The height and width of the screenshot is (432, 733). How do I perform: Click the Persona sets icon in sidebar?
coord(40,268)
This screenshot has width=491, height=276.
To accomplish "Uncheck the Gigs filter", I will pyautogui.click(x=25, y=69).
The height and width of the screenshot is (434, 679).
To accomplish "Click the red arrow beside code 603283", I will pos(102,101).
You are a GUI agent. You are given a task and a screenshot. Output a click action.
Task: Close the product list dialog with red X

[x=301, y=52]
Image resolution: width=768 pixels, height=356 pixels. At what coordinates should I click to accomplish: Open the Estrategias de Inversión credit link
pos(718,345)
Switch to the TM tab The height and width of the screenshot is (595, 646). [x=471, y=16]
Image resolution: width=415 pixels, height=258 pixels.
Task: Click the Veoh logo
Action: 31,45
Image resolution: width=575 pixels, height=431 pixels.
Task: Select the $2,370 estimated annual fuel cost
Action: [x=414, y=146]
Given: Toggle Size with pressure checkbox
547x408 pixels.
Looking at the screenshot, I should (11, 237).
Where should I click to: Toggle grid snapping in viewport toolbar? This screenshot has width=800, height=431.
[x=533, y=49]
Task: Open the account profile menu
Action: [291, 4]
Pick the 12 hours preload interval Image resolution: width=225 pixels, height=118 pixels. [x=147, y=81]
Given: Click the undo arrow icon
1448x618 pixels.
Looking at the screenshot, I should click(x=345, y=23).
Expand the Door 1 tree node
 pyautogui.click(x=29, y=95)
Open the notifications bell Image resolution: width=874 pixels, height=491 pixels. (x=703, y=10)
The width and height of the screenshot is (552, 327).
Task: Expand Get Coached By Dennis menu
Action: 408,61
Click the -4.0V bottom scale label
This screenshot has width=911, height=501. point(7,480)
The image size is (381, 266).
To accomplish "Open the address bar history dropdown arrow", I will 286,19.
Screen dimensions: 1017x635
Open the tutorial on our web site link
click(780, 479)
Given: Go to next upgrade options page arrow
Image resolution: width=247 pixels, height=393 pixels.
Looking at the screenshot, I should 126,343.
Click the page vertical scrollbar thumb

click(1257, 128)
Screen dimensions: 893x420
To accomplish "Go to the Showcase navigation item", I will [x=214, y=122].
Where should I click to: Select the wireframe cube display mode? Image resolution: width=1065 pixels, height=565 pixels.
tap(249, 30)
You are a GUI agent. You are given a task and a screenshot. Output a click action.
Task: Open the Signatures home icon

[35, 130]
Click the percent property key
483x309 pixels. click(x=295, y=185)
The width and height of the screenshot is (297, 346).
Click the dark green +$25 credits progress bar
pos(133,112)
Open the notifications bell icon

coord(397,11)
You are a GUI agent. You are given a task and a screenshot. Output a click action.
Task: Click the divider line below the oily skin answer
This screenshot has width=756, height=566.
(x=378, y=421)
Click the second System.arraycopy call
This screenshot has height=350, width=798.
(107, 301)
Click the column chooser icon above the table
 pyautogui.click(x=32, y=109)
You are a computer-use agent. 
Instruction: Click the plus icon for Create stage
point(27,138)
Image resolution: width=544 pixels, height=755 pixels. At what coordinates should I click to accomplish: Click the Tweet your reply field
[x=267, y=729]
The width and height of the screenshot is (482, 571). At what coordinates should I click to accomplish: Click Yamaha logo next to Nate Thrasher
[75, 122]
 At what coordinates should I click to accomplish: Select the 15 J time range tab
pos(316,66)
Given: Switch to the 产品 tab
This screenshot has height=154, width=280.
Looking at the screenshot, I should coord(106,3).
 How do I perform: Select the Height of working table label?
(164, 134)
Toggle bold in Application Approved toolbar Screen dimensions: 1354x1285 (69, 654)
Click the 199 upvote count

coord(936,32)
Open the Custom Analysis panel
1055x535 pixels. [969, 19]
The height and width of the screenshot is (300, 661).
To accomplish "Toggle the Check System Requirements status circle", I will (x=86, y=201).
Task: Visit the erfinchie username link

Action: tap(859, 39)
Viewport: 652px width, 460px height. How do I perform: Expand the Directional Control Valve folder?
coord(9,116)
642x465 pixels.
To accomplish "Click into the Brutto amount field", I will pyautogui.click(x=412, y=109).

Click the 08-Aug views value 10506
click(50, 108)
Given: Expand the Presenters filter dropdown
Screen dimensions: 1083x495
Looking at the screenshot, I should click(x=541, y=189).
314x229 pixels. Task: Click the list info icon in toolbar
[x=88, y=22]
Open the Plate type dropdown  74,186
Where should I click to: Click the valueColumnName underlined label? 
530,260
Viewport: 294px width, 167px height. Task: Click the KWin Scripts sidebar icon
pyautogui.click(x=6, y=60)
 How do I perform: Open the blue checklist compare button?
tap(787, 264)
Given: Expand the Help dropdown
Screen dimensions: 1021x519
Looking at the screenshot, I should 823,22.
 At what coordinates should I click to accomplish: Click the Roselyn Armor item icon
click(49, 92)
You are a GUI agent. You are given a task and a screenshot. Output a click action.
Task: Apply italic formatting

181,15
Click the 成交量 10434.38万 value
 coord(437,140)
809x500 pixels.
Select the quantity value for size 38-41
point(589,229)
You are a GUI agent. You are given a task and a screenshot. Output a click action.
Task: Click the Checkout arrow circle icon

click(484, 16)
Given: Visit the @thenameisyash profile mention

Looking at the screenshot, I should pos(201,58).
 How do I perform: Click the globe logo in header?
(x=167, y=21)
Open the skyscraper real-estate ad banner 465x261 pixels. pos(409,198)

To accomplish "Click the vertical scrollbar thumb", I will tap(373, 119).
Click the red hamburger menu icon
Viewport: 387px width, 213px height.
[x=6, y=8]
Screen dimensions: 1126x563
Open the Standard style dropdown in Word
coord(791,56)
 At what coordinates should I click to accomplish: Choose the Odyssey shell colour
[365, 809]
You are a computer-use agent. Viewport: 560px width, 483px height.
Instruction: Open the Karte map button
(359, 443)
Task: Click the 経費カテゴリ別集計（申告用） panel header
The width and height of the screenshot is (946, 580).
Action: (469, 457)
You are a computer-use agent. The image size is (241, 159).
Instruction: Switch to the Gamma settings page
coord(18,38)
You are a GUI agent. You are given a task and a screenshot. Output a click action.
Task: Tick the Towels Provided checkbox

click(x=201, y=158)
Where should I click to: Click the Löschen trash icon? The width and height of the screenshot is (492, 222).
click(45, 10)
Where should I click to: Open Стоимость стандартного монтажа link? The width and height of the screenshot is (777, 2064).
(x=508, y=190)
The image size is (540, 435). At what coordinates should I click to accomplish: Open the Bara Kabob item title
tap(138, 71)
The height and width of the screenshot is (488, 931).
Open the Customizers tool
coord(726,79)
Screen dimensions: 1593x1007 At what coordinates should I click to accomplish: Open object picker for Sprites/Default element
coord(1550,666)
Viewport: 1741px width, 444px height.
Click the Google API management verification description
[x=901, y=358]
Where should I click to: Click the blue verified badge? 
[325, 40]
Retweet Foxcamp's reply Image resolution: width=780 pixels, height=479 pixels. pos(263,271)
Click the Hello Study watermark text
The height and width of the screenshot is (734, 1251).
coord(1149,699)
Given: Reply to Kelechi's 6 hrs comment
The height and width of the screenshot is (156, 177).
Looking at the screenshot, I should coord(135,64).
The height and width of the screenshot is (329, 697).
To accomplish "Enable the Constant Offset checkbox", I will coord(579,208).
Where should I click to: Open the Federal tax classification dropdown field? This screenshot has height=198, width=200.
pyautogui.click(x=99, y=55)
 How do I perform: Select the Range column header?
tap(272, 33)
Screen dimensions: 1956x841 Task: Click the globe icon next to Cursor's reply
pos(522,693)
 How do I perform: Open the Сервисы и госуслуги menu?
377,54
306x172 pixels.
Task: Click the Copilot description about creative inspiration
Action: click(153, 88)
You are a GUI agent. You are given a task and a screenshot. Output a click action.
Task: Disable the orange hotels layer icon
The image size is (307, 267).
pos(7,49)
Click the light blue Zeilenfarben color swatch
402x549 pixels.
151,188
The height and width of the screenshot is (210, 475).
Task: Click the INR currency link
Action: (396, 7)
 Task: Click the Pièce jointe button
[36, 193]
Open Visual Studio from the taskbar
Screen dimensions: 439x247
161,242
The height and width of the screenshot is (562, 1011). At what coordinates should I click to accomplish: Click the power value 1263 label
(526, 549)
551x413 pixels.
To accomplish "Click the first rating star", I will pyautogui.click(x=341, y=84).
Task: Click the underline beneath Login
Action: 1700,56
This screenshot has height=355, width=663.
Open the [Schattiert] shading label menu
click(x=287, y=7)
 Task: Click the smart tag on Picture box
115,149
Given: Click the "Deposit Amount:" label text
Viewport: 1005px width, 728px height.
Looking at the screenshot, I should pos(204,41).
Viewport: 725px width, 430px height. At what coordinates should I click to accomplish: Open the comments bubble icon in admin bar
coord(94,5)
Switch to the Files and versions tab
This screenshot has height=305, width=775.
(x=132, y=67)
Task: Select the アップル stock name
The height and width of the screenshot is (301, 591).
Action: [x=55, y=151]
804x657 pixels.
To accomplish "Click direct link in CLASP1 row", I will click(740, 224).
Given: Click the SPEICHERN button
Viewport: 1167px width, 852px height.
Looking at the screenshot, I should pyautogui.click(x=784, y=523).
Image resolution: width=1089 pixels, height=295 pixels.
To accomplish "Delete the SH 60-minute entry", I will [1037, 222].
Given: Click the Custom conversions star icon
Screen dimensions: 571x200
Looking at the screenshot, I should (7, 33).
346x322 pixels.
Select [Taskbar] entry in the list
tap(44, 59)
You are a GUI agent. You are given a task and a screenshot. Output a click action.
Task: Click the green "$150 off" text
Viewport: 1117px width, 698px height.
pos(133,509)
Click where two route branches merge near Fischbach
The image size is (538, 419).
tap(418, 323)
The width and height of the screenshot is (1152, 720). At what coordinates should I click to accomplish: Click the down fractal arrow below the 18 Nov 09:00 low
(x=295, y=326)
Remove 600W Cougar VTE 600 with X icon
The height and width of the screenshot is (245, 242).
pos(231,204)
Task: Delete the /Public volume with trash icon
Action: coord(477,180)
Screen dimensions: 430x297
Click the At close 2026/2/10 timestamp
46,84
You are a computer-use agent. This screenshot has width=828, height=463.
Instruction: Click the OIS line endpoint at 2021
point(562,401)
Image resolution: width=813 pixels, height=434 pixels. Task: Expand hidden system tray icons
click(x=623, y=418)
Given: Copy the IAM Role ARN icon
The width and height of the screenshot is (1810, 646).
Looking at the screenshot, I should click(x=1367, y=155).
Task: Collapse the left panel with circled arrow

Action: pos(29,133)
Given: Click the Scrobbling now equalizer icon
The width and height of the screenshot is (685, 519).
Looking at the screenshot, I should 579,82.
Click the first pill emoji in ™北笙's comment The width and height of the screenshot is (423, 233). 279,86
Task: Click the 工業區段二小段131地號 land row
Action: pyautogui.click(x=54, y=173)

• • •

THE TASK: For this exercise, please output exactly the lines above starting at the line with "Screen dimensions: 1021x519" and ending at the line with "Open the skyscraper", ends included.

RESPONSE BELOW:
Screen dimensions: 1021x519
Looking at the screenshot, I should 823,22.
 At what coordinates should I click to accomplish: Click the Roselyn Armor item icon
click(49, 92)
You are a GUI agent. You are given a task and a screenshot. Output a click action.
Task: Apply italic formatting

181,15
Click the 成交量 10434.38万 value
 coord(437,140)
809x500 pixels.
Select the quantity value for size 38-41
point(589,229)
You are a GUI agent. You are given a task and a screenshot. Output a click action.
Task: Click the Checkout arrow circle icon

click(484, 16)
Given: Visit the @thenameisyash profile mention

Looking at the screenshot, I should pos(201,58).
 How do I perform: Click the globe logo in header?
(x=167, y=21)
Open the skyscraper real-estate ad banner 465x261 pixels. pos(409,198)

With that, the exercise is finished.